[Stored data entries]
_ _ _ _ _

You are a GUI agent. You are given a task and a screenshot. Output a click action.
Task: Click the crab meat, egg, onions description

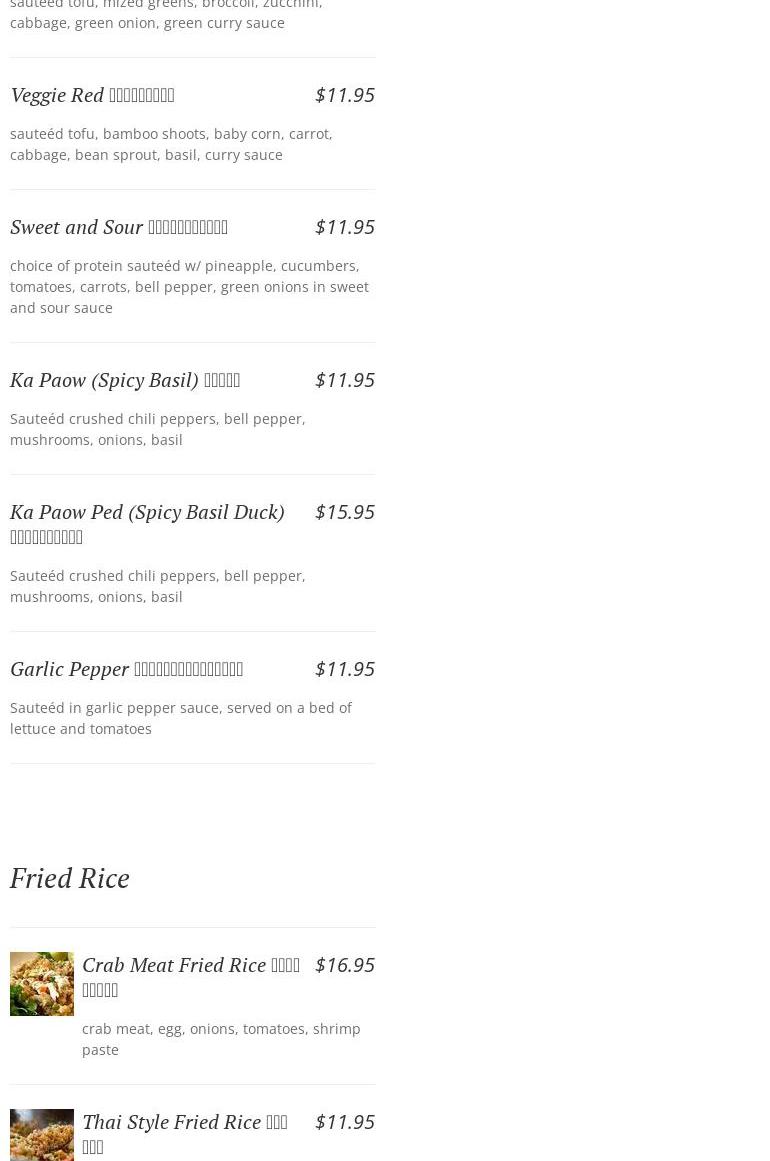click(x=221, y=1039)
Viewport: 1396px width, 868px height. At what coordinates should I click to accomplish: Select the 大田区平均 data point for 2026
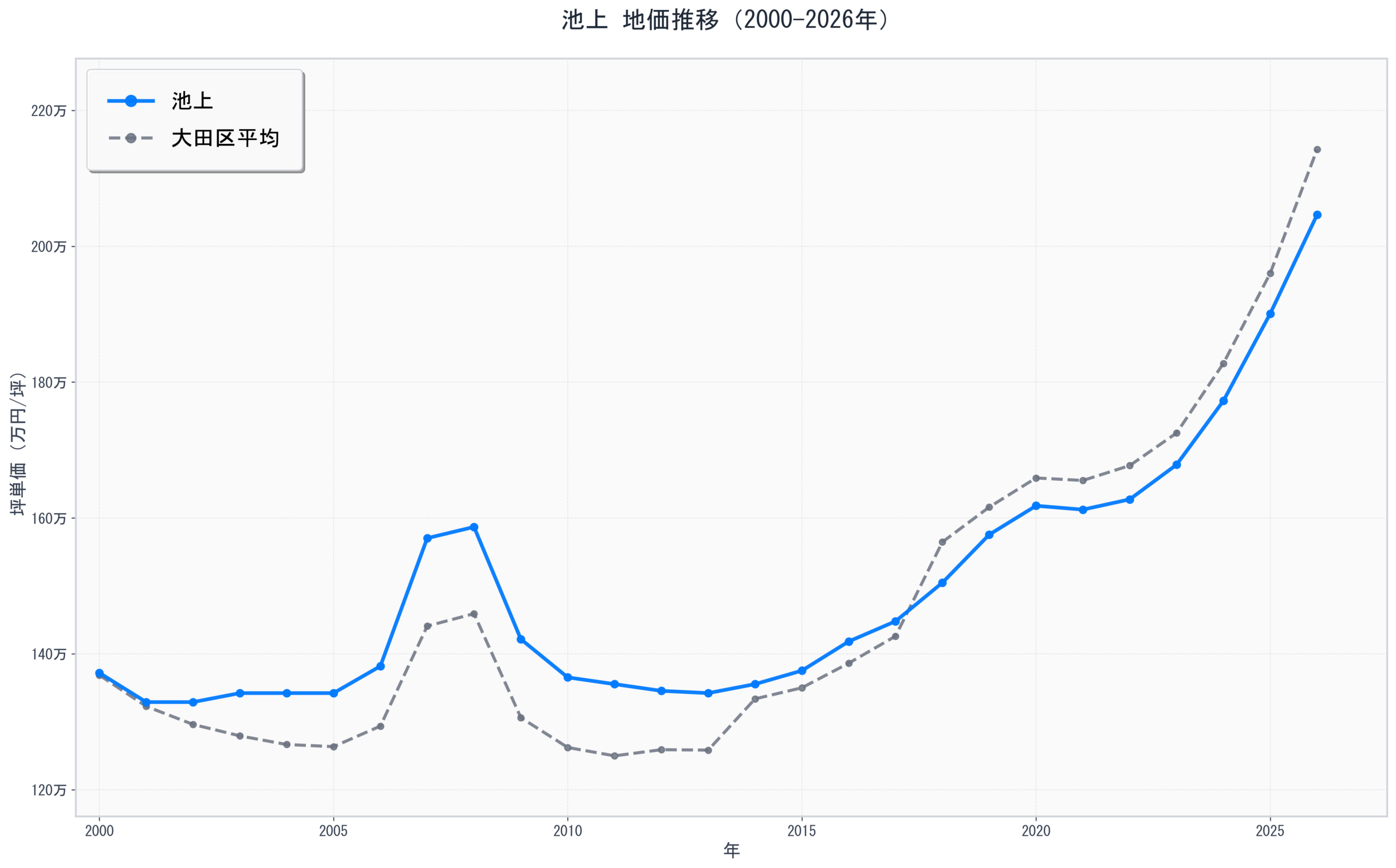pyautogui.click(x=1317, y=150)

_ _ _ _ _

> [Problem details] Write out the line that contains "Task: Click the" and every line after it to the end of the data, exactly as they stand. Omit the pictures.

> [Answer below]
Task: Click the crab meat, egg, onions description

click(x=221, y=1039)
Viewport: 1396px width, 868px height. At what coordinates should I click to accomplish: Select the 大田区平均 data point for 2026
pyautogui.click(x=1317, y=150)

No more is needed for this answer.